Lynn Pan's "Tracing It Home" is a resonant and beautiful memoir that stayed with me long after I finished reading it. She has a particular gift for intertwining family issues with historical ones, leading to a very rich narrative. As I look over the book, I see many, many pages I have turned down so that I can revisit a particularly poignant turn of phrase. If you are interested in the history of Shanghai or in Chinese family relationships, you will learn a great deal from this book and experience a very enjoyable read in the process.

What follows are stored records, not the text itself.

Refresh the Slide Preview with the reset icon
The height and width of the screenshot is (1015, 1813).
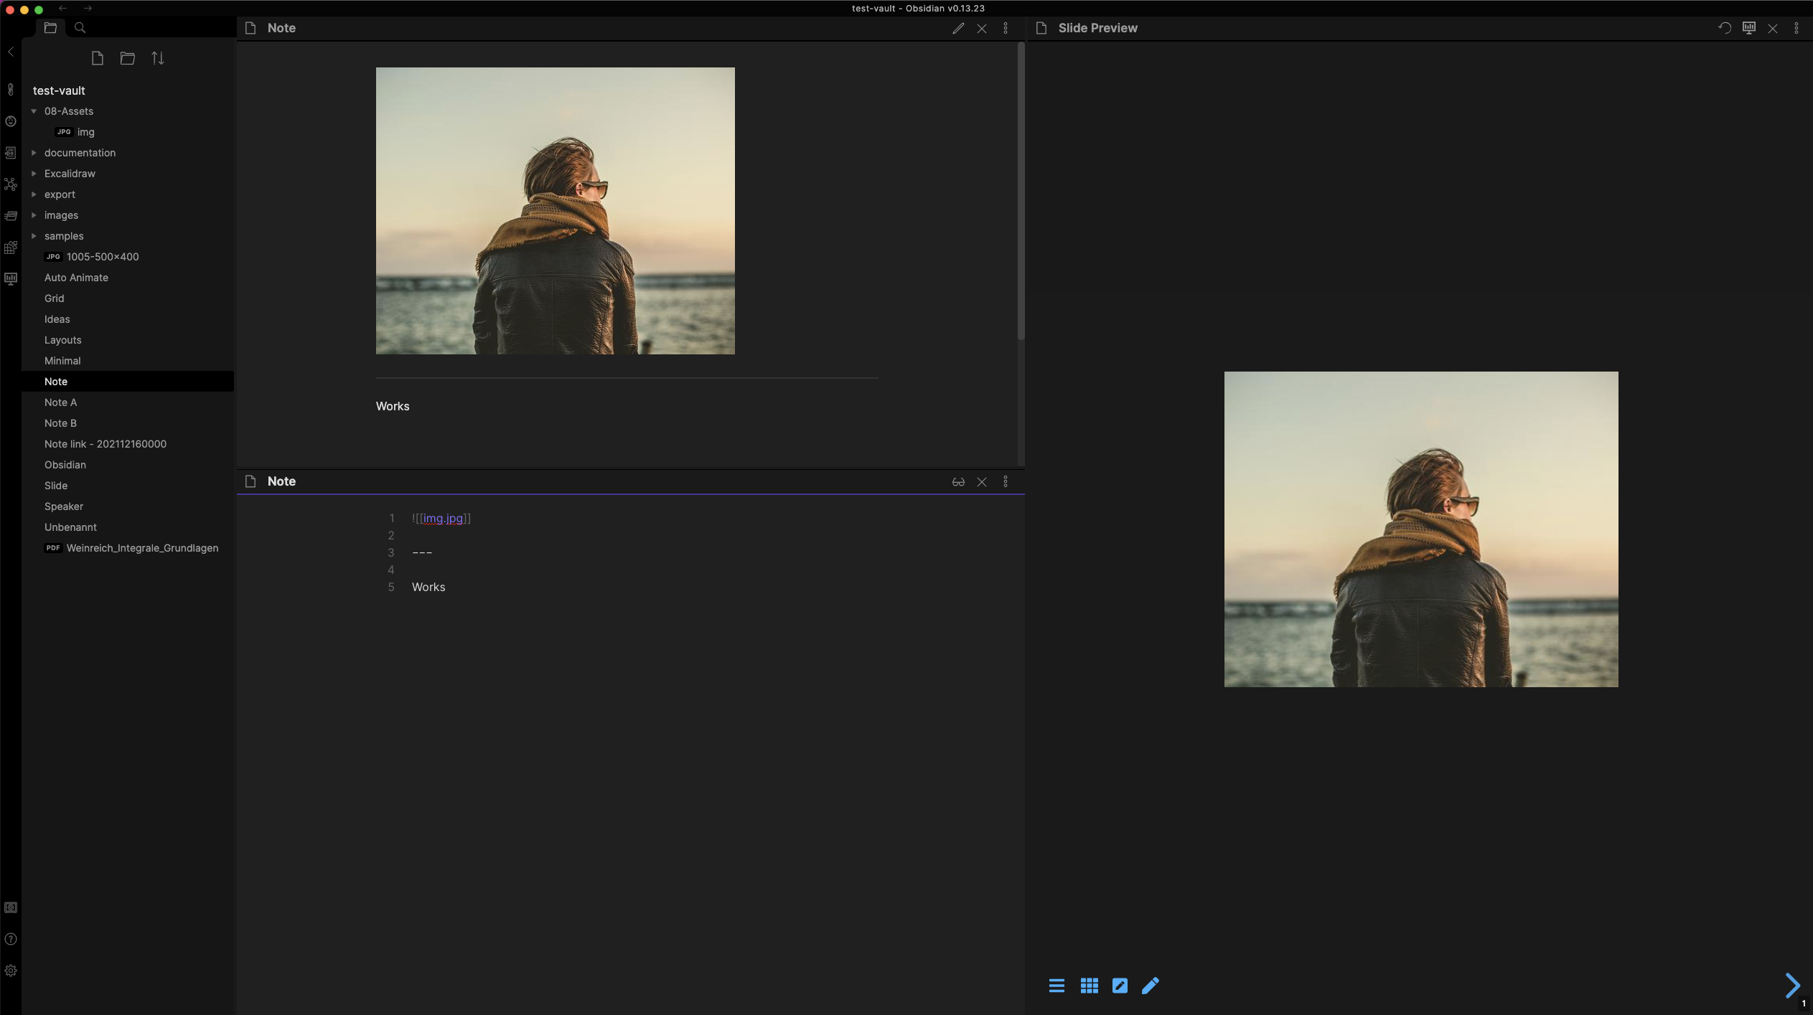pos(1723,28)
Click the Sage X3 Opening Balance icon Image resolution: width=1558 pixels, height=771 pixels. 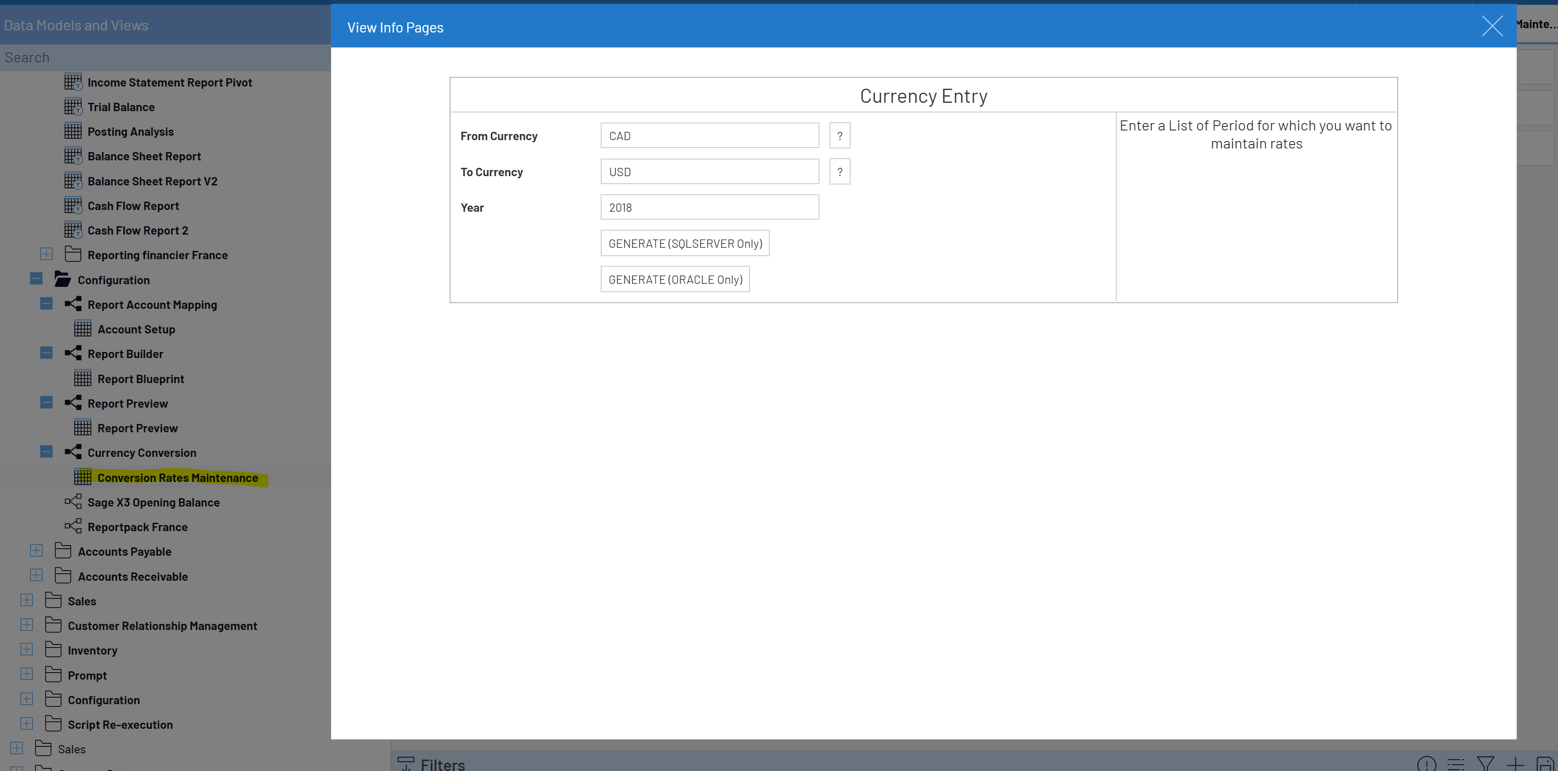click(73, 502)
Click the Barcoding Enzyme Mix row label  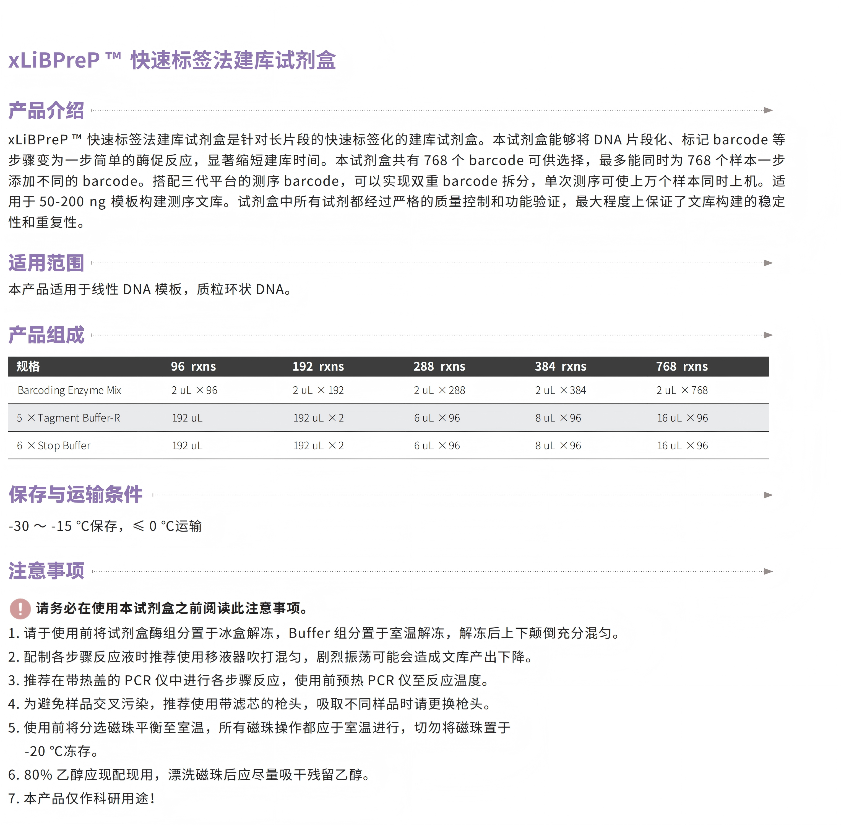(x=69, y=390)
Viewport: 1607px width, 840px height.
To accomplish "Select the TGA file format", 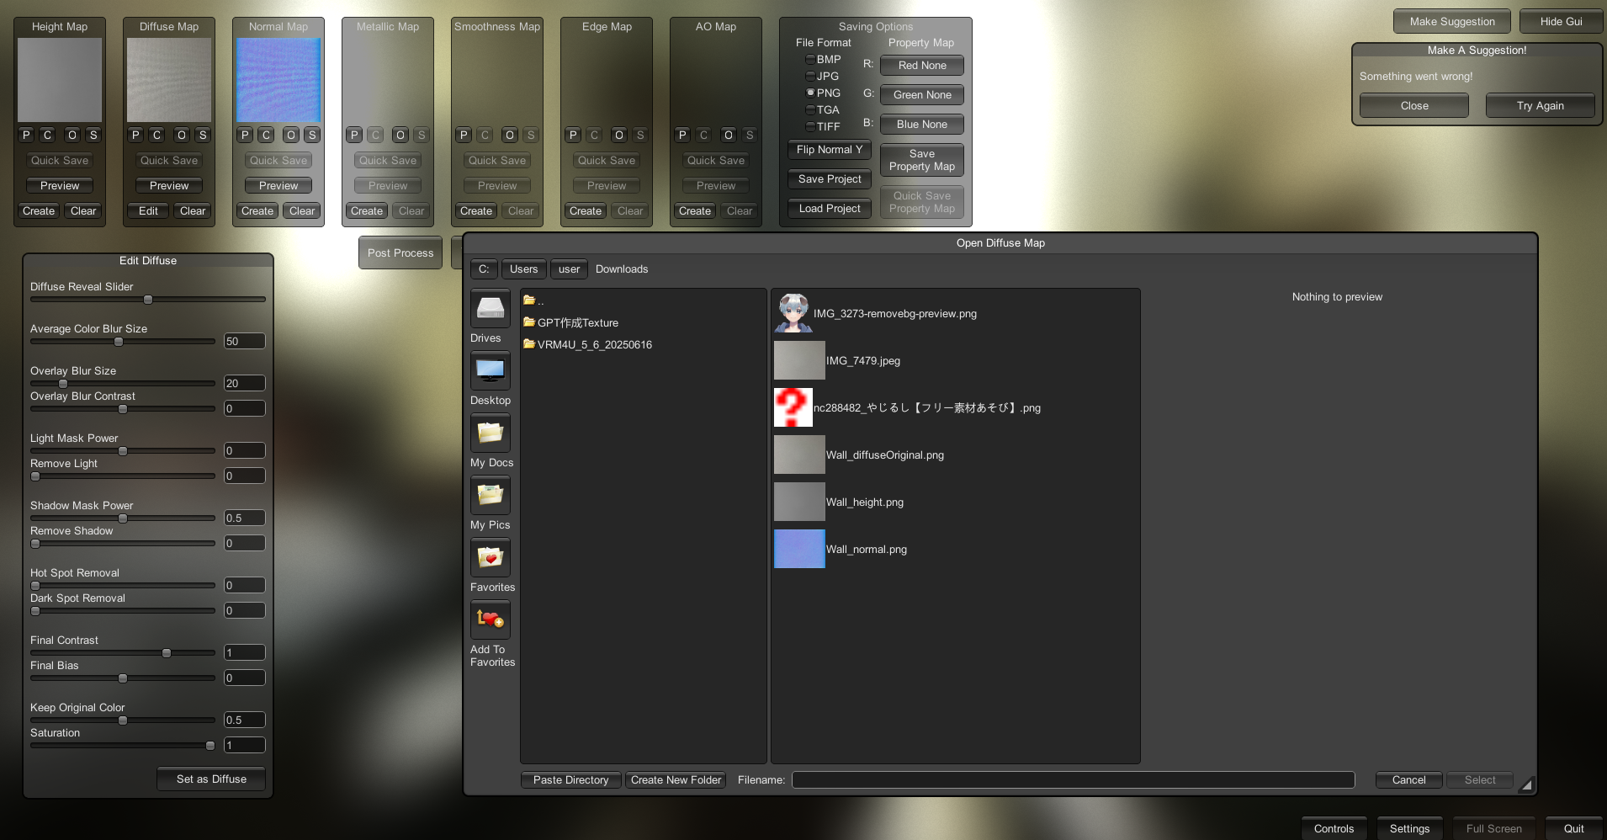I will [810, 109].
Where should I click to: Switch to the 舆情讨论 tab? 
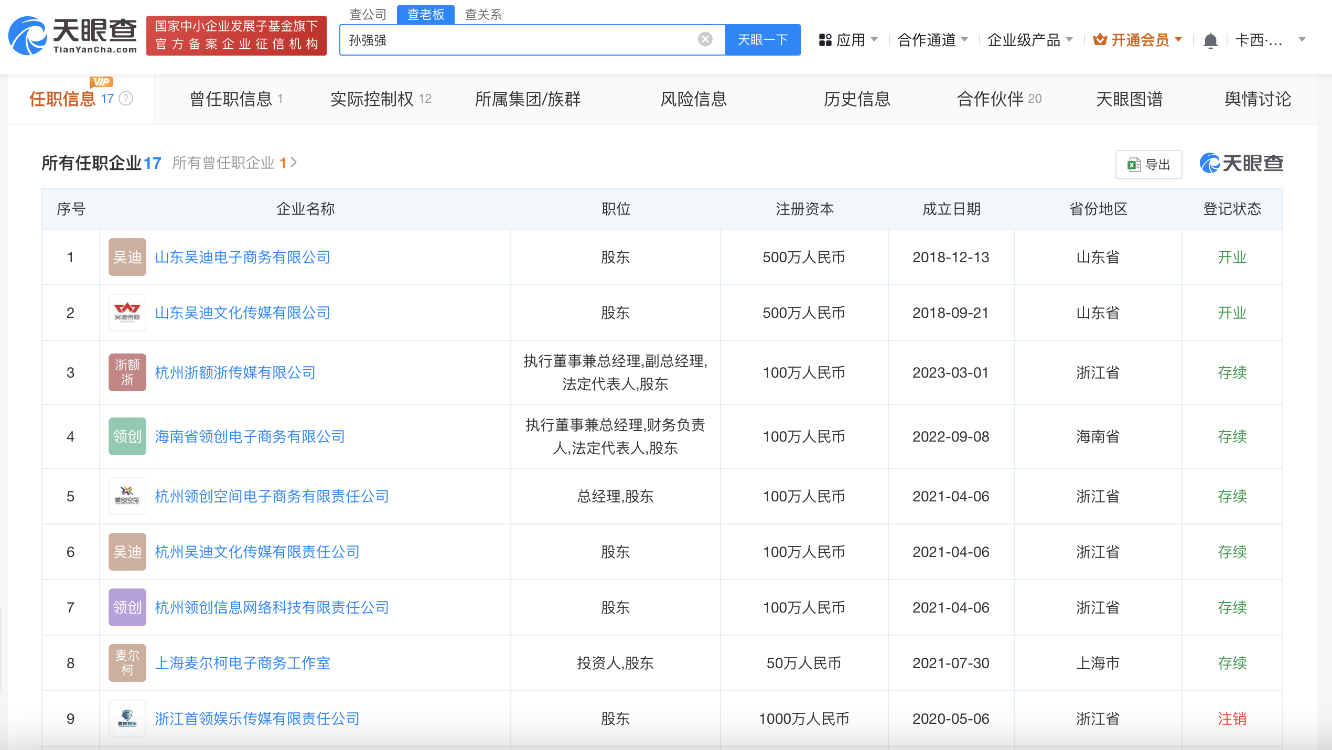click(1256, 99)
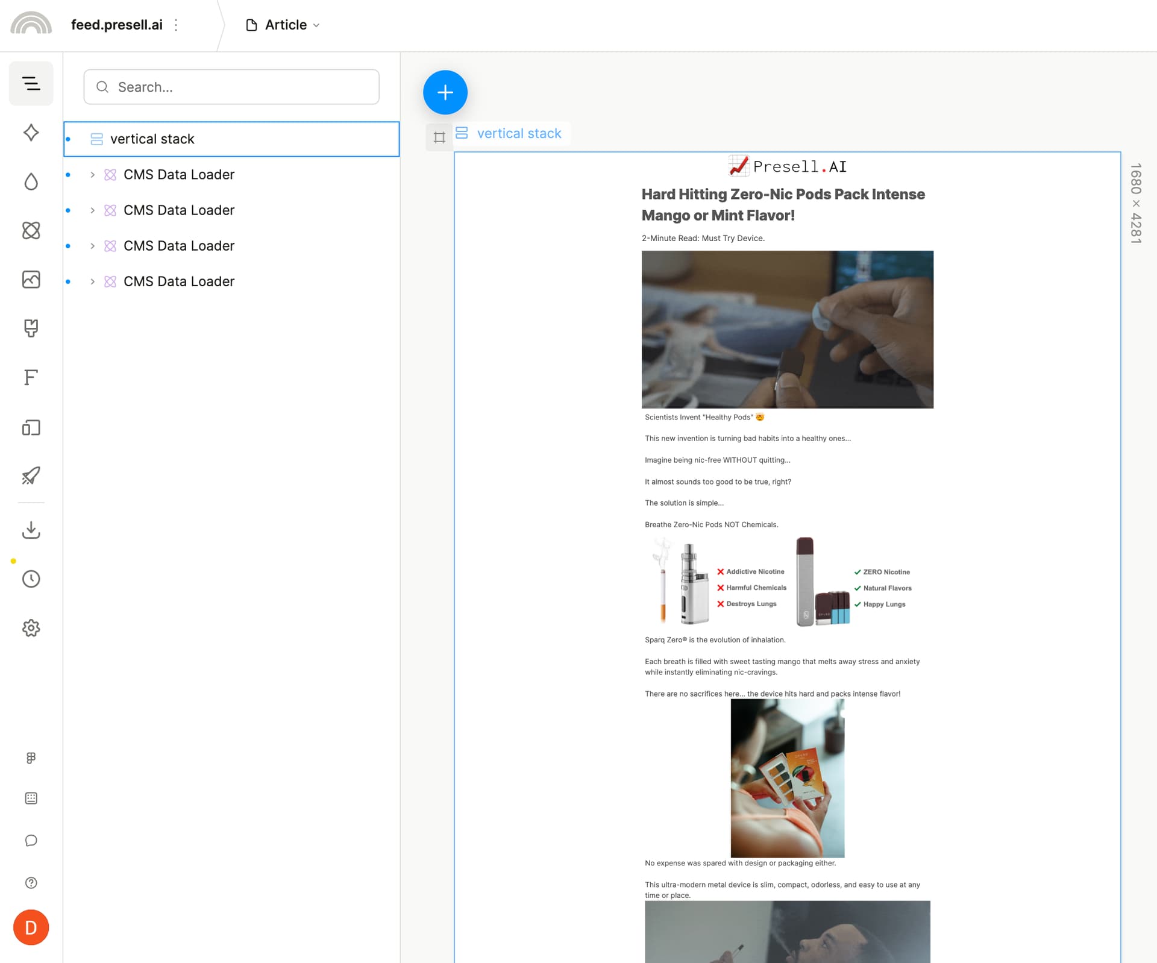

An intelligent alternative to the likes of Amy Tan

"Tracing it Home" could be criticized for the many things it is not, but for what it IS, it is wonderful. Lynn Pan is one of the best, if not THE best writer around on subjects of Old Shanghai and the Chinese Diaspora. She is a Writer, however, and not a historian or a journalist. She tells a story, and tells it engagingly and beautifully."Tracing it Home" is a vastly superior alternative to the sloppy, melodramatic and orientalized literature from other Overseas Chinese women writers like Maxine Hong Kingston and Amy Tan. Their works, yes, appeal to western readers, but only because they present the stylized characature of Chinese history and culture that western readers imagine, rather than the complicated reality. That is because these Chinese Americans know China only through the lens of immigrant idealized mythology and American misperceptions, rather than their own experience.Lynn is a world different from those poseurs, because she knows and understands China, as it was and as it is. She gives context to the historical cruelties that most ABC writers eroticize. She grew up in Malaysia's dynamic Chinese population and in England and Hong Kong, but was born in and now lives in Shanghai.The story of the Pan family is fascinating and elegantly presented. Lynn's builder grandfather was the Horatio Alger type that made Shanghai famous. The travails his success created for his offspring are remarkable yet common among Shanghai families. Lynn Pan knows this, and avoids the wallowing in self-importance that makes most "I survived China" memoirs tedius (ie "Red Azalea", "Life and Death in Shanghai"). Lynn is an elegant, evocative writer, and perhaps the greatest pleasure of "Tracing it Home" is its purveyance of Shanghai as a place, and her grandfather's large role in shaping the city's geography. The post-modern white box of a 1940s mansion that he built and where Lynn was born is just down the block from my current home, and I can see the Picardie, which he built, out my window. Small pleasures, slices of personal history, are contained in this big little story.